Load the FAQ and build search
Before we use the model, we need the FAQ data that the assistant answers from. The agent needs one real capability before guardrails matter. We load the Data Engineering Zoomcamp FAQ JSON, build a search index, and wrap search in one Python function.
Load the FAQ JSON
Start from the Data Engineering Zoomcamp FAQ JSON:
import requests
docs_url = "https://datatalks.club/faq/json/data-engineering-zoomcamp.json"
response = requests.get(docs_url)
response.raise_for_status()
documents = response.json()
Look at one entry before building the index:
documents[0]
Each document already has course, section, question, and answer.
That check gives enough context for the rest of the workshop. The bot answers Data Engineering Zoomcamp questions from these FAQ records, so it's not a general assistant.
Build the index
Use minsearch for the in-memory index. It runs inside Python, so we don't need a database, vector store, or separate search service for the workshop.
That keeps the setup small, and because the FAQ dataset is also small, rebuilding the index in the notebook is fast enough.
from minsearch import Index
index = Index(
text_fields=["question", "answer", "section"],
keyword_fields=["course"],
)
index.fit(documents)
The question, answer, and section fields are searchable text, while
the course field is metadata. We keep course in the index because the
same pattern works when you later index multiple courses.
Create a search function
Now we can search in our dataset:
boost = {"question": 3.0, "section": 0.5}
index.search(
query="Can I still join the course?",
boost_dict=boost,
num_results=5,
)
The boost gives more weight to matches in the FAQ question. Section
matches still help, but they shouldn't dominate the result.

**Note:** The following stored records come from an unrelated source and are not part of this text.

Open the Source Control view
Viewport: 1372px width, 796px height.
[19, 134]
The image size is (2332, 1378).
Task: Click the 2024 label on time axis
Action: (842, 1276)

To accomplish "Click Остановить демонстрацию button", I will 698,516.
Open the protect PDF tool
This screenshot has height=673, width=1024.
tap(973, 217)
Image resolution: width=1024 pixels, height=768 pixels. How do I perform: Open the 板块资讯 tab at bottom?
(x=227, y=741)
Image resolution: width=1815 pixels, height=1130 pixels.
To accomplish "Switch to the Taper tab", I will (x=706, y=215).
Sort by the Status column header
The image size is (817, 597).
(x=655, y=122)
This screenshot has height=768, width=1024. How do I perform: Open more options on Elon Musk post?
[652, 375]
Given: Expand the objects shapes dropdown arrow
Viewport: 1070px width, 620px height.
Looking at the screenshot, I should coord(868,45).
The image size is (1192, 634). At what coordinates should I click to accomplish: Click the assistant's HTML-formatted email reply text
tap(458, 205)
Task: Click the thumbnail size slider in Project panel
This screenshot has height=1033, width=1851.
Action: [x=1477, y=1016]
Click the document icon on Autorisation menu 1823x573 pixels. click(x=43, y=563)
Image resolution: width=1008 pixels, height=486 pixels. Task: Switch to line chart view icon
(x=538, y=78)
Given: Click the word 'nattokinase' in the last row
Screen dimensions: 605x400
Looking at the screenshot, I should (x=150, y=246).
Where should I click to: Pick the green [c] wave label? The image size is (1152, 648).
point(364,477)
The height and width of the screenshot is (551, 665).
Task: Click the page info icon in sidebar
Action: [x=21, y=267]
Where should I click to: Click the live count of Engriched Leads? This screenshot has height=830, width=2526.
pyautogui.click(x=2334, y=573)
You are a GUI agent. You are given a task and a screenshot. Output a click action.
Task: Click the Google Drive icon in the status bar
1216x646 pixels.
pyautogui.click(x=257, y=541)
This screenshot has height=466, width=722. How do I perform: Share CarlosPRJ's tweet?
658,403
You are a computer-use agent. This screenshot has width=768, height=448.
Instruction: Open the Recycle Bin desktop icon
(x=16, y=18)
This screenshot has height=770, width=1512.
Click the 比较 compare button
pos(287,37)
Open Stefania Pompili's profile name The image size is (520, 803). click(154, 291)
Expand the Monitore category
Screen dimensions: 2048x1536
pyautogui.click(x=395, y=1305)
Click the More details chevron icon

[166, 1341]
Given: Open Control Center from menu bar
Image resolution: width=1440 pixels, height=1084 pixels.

Let's put this into one function:
def search(query: str) -> list[dict]:
boost = {"question": 3.0, "section": 0.5}
return index.search(
query=query,
boost_dict=boost,
num_results=5,
)
Run a quick test:
search("Can I still join the course?")
Look at the returned FAQ entries. These are the records the agent will use later when it answers course questions.
Exercise
Try a few course questions:
- Can I still join the course?
- How do I set up Docker for the course?
- Can I get a certificate in self-paced mode?
Look at the returned FAQ entries. In the next part we give this same function to the model as a tool.